Quizás por ese idealismo confabulado, Escribir y callar es un libro reaccionario que violenta la modernidad y el consumismo. Es por tanto, un libro imprescindible para los nostálgicos, para aquellos que nunca pasan el plumero por la esquinas de la historia, que se entretienen creando telarañas, volviendo la vista atrás para sacar del baúl las cosas importantes que perecen bajo la solera. Para Amat, la intensidad de su relación con la literatura podría resquebrajar el mundo en dos mitades: a un lado, los que la viven del mismo modo; al otro, los que no. Con estos últimos se muestra especialmente dura: "Los coches han aparecido para sustituir primitivas bibliotecas. Proporcionan una marca a su propietario, un sentido de honor a la familia, y dan seguridad emotiva. Son indiferentes y mudos. Los libros, por el contrario, son altavoces secretos."
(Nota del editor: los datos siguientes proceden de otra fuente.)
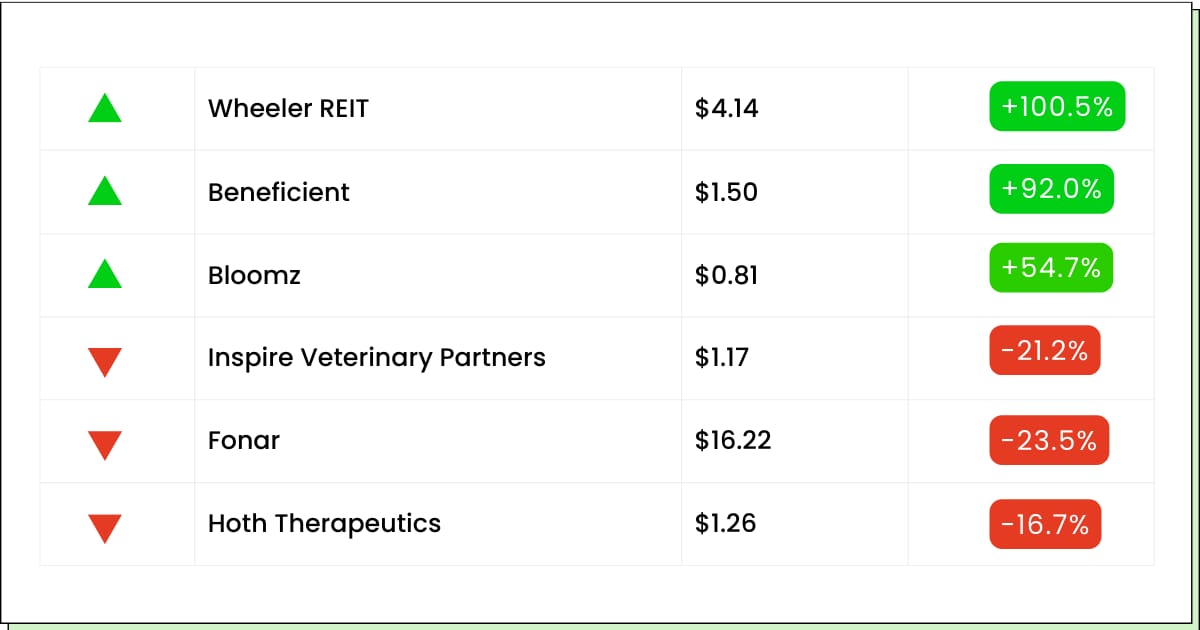Screen dimensions: 1200x630
Task: Click the green up arrow beside Bloomz
Action: coord(105,274)
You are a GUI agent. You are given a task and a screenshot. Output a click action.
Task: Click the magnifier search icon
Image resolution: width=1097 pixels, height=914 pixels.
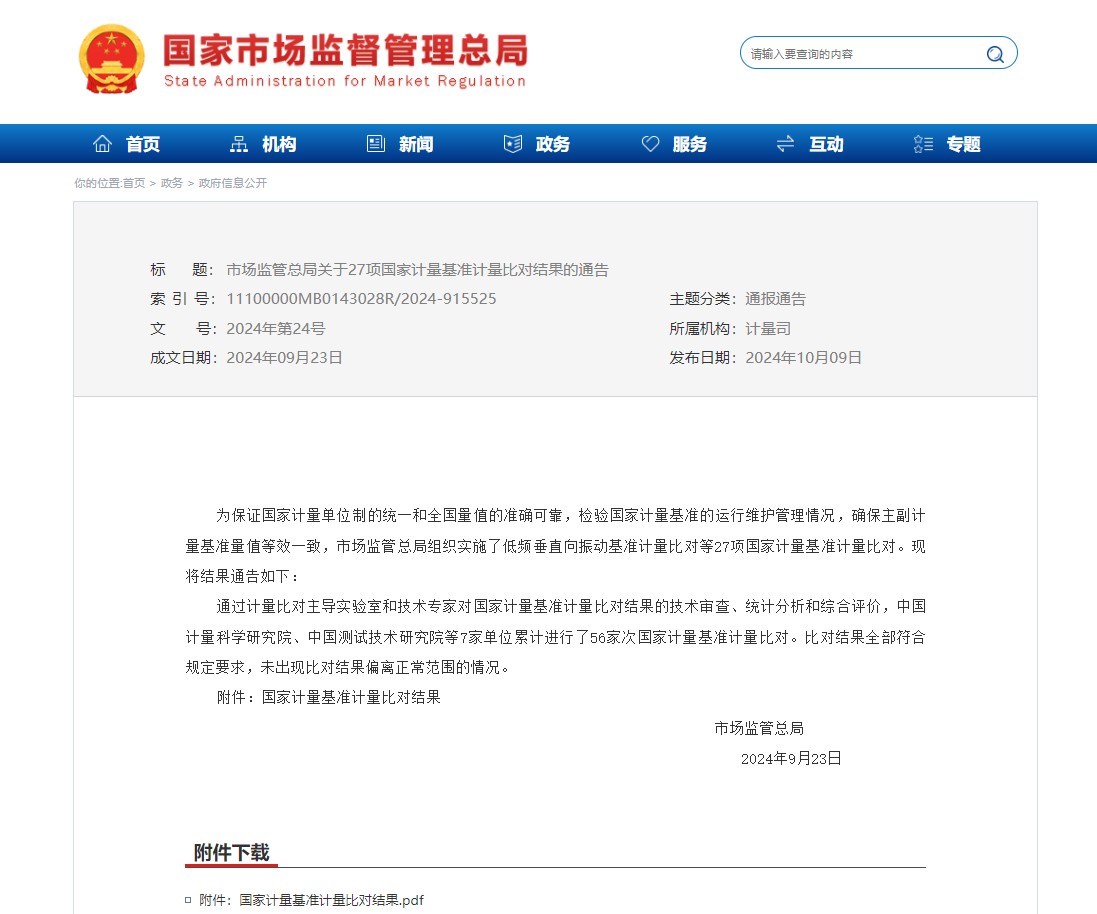tap(994, 54)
El "radicalismo conservador" de Amat protege a los clásicos, defiende con uñas y dientes la literatura mayúscula que se eleva por encima de una época, la que pertenece a todas ellas. Por eso hay escalas, por eso no todo libro es válido ni toda cultura eleva el espíritu al limbo del pensamiento autónomo. "En una cultura como la nuestra, que repudia todo lo que no es gregario, mediático y comparable a algo experimental, tangible, ponerse a hablar de la espiritualidad y tristeza de la novela es visto como algo insólito y decadente". Por eso Nuria Amat tiene claros su propósito: "Que mis libros no vayan a parecerse ni de lejos a los libros hablados de los otros, de los que apenas leen libros. O leen libros falsos y dictados por la impaciencia cotidiana."

Al estilo de Montserrat Roig, Amat cierra el primer capítulo , "Entre guerras", apelando a la única certeza de un escritor: el baile de su pluma: "Tal en vez en estos tiempos equívocos, escribir consista en asumir la contradicción de creer que el mundo es demasiado complejo e impensable para ser escrito y, sin embargo, seguir escribiendo."
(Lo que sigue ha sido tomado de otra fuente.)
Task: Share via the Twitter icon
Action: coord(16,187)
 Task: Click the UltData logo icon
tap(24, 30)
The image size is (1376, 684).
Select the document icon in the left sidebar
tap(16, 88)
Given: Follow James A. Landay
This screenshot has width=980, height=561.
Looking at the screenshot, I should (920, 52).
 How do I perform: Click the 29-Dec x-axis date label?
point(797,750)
Cinco definiciones de la felicidad

La felicidad es inculta y es política, y se dedica a aplaudir a los escritores coleccionistas de palabras, filósofos de pacotilla, novelistas de un telediario.

La felicidad es grosera porque invita al éxito desesperado. (...)
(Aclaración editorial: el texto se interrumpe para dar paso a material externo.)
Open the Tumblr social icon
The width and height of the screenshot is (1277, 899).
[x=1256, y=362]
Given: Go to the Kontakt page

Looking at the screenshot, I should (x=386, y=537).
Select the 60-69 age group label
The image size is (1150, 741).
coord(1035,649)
La felicidad es inculta porque reivindica lo contrario de la tristeza. (...)

La felicidad es idiota porque es artificial. (...)

La felicidad es opaca al pensamiento.

Curiosa visión y no obstante convincente: Amat reflexiona sobre la felicidad como un producto de consumo más, impostado, servido en pequeñas latas metálicas con fecha de caducidad, disponible en polvo soluble y lista para crear una bebida instantánea. Hete aquí el peligro del libro: nos puede convencer de que que todo es cuestionable y hasta la imperturbable espada Excaliburg podría abanear en su férrea funda de piedra.

Nuria Amat, que niega la trama -absurdo artefacto que no dice nada sino va envuelto en una buena narración-, meiga fabricante de conjuros para despertar una generación de incansables lectores que, como los heroicos personajes de Fahrenheit 451 serían capaces de eternizar los libros en su memoria; se rebela con su pequeño-gran volumen que no es de contenidos, sino de acción, que espabila los ojos al delicado murmullo de los sueños. Con su mimada prosa y la depurada selección de palabras en la que nada falta y nada sobra, Escribir y callar guarda el secreto de un rico mundo interior y la semilla de una revolución que propugna aniquilar la celeridad de las creaciones mediocres y la ansiedad de una lectura demasiadas veces anodina y superficial.